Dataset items
▼

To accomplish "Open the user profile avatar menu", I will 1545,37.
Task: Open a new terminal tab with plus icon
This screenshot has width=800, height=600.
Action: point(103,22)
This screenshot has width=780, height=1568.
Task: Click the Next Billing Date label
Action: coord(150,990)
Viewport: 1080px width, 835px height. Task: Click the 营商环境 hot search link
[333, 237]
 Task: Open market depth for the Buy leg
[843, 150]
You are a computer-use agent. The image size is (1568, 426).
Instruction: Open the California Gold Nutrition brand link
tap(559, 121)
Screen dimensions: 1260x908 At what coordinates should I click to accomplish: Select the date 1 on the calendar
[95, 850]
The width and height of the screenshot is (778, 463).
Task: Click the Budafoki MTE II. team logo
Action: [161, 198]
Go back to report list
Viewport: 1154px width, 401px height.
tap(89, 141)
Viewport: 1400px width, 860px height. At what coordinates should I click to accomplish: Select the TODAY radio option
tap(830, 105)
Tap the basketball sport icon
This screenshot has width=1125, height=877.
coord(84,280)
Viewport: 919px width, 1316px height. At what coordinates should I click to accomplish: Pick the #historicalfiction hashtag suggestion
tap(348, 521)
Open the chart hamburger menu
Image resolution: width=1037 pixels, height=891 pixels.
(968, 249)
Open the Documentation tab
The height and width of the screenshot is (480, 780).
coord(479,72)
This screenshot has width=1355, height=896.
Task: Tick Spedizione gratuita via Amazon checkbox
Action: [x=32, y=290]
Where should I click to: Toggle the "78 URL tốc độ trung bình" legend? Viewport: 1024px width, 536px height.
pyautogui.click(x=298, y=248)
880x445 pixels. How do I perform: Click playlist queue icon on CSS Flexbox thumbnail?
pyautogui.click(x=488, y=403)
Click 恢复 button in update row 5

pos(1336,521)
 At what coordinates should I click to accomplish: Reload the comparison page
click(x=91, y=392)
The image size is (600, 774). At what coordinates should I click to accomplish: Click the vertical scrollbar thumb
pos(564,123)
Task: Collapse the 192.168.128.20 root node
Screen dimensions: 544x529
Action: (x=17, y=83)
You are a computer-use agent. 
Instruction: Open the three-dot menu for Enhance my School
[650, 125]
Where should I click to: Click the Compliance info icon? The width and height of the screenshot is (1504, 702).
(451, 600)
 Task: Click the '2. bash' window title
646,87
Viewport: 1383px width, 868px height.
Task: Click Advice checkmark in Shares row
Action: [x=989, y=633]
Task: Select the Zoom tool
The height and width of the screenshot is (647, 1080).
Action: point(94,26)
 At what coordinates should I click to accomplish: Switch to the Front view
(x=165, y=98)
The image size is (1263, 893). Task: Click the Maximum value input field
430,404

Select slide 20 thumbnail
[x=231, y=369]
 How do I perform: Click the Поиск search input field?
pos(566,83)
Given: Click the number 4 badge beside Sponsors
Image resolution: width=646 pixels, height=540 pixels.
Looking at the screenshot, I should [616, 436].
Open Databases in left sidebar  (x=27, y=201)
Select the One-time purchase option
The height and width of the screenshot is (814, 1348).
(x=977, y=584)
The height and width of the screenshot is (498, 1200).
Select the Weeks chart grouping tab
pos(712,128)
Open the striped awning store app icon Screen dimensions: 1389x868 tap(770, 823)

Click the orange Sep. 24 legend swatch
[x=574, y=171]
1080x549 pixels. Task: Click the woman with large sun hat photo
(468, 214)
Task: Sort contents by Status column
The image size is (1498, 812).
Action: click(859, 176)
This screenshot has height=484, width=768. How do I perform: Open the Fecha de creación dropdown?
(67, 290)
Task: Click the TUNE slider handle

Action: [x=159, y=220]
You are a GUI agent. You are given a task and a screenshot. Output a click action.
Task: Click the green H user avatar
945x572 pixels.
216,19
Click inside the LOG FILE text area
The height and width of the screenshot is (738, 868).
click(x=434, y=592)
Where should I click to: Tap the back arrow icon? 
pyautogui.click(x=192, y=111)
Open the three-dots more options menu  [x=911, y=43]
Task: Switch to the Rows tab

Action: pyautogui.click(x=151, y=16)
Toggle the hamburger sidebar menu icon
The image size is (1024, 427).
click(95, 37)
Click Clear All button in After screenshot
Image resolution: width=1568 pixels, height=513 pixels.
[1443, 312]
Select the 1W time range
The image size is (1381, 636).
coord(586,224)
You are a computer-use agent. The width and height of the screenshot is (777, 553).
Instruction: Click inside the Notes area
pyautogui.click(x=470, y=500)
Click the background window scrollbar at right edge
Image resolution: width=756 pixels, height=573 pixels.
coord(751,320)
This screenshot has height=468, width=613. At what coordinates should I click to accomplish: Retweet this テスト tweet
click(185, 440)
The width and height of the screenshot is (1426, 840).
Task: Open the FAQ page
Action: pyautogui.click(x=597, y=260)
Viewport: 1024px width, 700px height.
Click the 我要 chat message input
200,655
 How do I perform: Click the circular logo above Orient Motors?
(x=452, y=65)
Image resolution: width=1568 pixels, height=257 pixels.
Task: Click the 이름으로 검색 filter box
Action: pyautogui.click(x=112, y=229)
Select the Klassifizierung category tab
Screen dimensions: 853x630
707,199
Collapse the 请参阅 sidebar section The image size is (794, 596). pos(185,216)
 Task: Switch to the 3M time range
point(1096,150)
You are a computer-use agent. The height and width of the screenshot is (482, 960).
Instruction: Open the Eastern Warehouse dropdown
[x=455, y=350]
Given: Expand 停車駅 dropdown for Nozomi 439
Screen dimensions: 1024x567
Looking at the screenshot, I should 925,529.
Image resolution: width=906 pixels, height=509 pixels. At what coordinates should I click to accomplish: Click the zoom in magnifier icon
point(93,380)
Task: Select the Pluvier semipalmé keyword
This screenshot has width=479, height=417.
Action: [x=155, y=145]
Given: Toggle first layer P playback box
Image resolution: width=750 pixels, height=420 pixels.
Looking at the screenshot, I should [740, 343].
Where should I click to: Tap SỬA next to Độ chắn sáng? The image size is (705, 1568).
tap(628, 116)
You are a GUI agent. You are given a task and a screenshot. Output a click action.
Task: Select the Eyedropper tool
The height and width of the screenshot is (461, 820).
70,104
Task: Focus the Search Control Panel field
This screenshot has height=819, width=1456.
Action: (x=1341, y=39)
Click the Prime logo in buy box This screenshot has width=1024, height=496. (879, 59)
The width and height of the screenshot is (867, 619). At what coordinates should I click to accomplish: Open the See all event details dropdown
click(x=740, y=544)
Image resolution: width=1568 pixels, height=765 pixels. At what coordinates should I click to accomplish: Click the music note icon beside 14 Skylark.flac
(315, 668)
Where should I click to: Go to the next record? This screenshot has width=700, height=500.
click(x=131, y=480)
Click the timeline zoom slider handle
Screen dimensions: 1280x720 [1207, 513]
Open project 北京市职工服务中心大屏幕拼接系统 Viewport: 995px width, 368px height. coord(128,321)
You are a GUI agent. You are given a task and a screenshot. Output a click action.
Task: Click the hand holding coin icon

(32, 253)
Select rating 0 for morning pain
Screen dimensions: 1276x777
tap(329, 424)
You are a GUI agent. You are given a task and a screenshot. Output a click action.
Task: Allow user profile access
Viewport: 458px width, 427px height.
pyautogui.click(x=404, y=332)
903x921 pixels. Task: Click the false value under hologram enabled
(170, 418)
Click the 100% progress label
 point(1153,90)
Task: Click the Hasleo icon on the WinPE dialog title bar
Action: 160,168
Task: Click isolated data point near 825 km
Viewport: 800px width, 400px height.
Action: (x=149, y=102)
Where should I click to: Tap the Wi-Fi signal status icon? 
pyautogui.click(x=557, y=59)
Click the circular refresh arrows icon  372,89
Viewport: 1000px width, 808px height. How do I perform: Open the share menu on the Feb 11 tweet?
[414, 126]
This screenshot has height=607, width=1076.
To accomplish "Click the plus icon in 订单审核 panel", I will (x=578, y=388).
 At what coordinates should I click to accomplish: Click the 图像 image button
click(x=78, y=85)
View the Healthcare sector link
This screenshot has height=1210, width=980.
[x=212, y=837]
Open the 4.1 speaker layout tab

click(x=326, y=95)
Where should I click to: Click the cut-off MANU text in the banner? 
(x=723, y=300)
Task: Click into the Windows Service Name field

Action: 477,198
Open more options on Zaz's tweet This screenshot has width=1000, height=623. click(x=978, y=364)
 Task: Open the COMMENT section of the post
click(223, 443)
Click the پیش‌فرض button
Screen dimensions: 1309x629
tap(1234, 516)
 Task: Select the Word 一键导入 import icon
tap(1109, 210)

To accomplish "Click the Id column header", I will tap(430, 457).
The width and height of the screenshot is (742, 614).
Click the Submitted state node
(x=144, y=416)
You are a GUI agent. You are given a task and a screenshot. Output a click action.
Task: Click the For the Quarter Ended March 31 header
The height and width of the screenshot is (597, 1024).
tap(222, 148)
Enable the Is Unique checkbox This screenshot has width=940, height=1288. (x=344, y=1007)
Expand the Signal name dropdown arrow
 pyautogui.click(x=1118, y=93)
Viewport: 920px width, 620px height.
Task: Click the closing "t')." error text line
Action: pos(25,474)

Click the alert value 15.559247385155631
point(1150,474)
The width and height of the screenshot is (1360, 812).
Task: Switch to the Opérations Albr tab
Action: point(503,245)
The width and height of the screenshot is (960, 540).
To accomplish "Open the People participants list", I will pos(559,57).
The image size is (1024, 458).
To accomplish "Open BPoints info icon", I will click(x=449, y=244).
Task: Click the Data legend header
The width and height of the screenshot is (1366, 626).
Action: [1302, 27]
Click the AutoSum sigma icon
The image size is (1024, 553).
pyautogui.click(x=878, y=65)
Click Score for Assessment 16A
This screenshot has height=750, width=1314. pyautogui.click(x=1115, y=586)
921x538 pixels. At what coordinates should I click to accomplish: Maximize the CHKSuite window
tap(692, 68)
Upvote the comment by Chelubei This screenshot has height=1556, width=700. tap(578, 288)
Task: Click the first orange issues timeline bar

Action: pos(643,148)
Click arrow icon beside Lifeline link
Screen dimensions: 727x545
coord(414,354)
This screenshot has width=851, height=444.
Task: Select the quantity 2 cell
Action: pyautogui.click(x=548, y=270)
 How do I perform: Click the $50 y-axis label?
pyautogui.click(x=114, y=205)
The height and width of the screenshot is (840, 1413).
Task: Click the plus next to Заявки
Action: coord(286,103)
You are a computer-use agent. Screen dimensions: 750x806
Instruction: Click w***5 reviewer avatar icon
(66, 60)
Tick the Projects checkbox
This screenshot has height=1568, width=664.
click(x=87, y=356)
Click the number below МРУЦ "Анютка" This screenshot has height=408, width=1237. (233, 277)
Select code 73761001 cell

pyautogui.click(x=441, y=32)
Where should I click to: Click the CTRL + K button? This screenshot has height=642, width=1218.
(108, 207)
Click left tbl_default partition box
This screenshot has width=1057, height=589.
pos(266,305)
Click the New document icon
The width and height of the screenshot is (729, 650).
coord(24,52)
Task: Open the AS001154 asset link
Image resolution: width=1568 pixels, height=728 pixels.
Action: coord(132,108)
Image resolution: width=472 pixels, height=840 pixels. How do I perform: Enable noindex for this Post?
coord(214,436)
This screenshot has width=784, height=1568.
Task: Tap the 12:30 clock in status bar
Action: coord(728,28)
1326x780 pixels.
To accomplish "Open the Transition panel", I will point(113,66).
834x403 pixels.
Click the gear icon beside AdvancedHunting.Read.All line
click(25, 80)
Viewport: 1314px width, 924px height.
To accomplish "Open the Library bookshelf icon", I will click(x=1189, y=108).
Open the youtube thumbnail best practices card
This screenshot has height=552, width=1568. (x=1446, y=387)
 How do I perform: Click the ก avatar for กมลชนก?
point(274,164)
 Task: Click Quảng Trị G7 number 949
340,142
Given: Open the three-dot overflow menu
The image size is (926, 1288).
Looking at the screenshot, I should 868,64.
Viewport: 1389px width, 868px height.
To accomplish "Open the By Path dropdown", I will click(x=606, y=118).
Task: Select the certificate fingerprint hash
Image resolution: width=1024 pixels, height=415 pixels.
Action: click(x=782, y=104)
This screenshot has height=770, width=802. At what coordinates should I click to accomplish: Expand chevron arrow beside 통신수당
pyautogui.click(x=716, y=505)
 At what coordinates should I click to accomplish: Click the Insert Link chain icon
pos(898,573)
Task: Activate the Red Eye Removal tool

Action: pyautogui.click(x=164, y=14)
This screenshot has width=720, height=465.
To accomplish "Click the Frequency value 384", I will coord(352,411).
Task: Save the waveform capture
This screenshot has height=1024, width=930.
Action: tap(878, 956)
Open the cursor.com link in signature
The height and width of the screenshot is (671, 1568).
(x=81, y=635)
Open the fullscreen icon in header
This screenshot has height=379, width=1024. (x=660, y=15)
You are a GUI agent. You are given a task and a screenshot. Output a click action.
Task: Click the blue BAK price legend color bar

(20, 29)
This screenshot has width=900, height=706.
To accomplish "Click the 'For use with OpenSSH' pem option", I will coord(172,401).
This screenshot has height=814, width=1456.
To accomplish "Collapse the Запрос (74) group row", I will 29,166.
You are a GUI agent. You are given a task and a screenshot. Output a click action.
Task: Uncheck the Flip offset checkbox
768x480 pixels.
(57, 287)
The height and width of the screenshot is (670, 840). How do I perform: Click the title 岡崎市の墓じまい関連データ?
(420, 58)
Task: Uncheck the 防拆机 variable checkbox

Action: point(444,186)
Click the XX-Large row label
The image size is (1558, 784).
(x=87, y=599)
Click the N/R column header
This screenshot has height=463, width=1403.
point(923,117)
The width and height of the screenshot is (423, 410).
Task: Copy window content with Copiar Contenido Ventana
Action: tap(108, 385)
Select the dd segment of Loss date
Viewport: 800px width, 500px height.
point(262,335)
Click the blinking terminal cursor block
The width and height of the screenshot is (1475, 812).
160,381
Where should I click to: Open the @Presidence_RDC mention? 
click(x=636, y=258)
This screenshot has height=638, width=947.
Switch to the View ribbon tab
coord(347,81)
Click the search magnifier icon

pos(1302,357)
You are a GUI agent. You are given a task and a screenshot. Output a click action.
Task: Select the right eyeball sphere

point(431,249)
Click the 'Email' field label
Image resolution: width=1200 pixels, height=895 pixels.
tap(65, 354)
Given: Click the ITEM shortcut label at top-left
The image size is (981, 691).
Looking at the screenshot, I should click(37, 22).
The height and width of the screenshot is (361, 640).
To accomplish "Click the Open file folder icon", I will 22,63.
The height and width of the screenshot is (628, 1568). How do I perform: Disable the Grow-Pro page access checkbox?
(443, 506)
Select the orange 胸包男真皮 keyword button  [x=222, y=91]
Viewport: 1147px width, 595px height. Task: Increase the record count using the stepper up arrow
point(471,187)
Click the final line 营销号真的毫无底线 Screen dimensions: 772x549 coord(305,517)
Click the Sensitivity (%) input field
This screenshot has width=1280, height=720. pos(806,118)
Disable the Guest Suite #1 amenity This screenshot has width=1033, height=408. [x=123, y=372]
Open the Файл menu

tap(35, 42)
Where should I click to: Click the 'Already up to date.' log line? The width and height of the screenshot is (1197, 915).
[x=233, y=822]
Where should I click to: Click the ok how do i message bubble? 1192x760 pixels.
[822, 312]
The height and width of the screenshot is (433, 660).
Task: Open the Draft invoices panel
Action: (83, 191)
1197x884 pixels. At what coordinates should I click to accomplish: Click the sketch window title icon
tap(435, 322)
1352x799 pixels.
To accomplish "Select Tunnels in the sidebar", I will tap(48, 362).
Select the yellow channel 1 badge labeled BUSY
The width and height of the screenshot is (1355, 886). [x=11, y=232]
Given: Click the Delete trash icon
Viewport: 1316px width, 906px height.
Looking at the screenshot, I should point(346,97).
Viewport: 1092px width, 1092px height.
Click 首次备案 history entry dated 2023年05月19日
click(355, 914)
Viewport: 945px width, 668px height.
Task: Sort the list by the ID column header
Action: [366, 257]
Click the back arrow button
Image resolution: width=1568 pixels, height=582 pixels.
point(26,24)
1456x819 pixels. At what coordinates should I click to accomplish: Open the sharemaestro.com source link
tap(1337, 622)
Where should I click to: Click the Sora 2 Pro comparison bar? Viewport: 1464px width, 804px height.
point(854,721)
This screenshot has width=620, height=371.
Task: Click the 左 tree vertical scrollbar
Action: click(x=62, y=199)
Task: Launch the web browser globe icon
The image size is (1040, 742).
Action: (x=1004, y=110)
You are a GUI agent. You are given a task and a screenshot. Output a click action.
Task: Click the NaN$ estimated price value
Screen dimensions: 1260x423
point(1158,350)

▲

Lines from the one containing "Where should I click to: Click the 'Already" through the final line of the entries are the only ones to print, and each must match exactly.

■ ANSWER TO THIS TASK
Where should I click to: Click the 'Already up to date.' log line? The width and height of the screenshot is (1197, 915).
[x=233, y=822]
Where should I click to: Click the ok how do i message bubble? 1192x760 pixels.
[822, 312]
The height and width of the screenshot is (433, 660).
Task: Open the Draft invoices panel
Action: (83, 191)
1197x884 pixels. At what coordinates should I click to accomplish: Click the sketch window title icon
tap(435, 322)
1352x799 pixels.
To accomplish "Select Tunnels in the sidebar", I will tap(48, 362).
Select the yellow channel 1 badge labeled BUSY
The width and height of the screenshot is (1355, 886). [x=11, y=232]
Given: Click the Delete trash icon
Viewport: 1316px width, 906px height.
Looking at the screenshot, I should point(346,97).
Viewport: 1092px width, 1092px height.
Click 首次备案 history entry dated 2023年05月19日
click(355, 914)
Viewport: 945px width, 668px height.
Task: Sort the list by the ID column header
Action: [366, 257]
Click the back arrow button
Image resolution: width=1568 pixels, height=582 pixels.
point(26,24)
1456x819 pixels. At what coordinates should I click to accomplish: Open the sharemaestro.com source link
tap(1337, 622)
Where should I click to: Click the Sora 2 Pro comparison bar? Viewport: 1464px width, 804px height.
point(854,721)
This screenshot has width=620, height=371.
Task: Click the 左 tree vertical scrollbar
Action: click(x=62, y=199)
Task: Launch the web browser globe icon
The image size is (1040, 742).
Action: (x=1004, y=110)
You are a GUI agent. You are given a task and a screenshot. Output a click action.
Task: Click the NaN$ estimated price value
Screen dimensions: 1260x423
point(1158,350)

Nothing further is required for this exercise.